Irony alert: Things ain’t what they seem.
We follow Secret Service Agent Xavier Collins (Sterling K. Brown) as a crisis hits: the US president is down and his inner circle tries to figure out what really happened. President Cal Bradford (James Marsden), a hard-drinking, sex-loving reprobate the likes of which we’ve never seen before in the Oval Office (hahaha), has his term suddenly cut short. Besides Agent Collins, the crime is investigated by shady Chief of Staff Samantha Redmond, whose codename is “Sinatra” (scarily played by Julianne Nicholson), and others whose true motives we only gradually glean.

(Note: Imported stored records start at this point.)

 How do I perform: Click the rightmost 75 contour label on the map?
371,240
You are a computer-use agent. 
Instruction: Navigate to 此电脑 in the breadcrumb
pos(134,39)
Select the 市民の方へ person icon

Paradise plays like Designated Survivor crossed with Silo. Marsden has a lot of fun playing a loosey-goosey president, Brown is very good as the conflicted agent, and Nicholson is riveting as always. What starts as a slow-burn political thriller takes a number of eyebrow-raising twists, and it is great fun to watch it play out.
The series is part political thriller, part near-future speculation and part paranoid conspiracy: a slow-boil whodunit with solid acting and smart writing, delving through flashbacks into the crises embroiling a US president, his stolid Secret Service head, and White House staff who are shadier than the dark lighting in the basement bowels of Paradise.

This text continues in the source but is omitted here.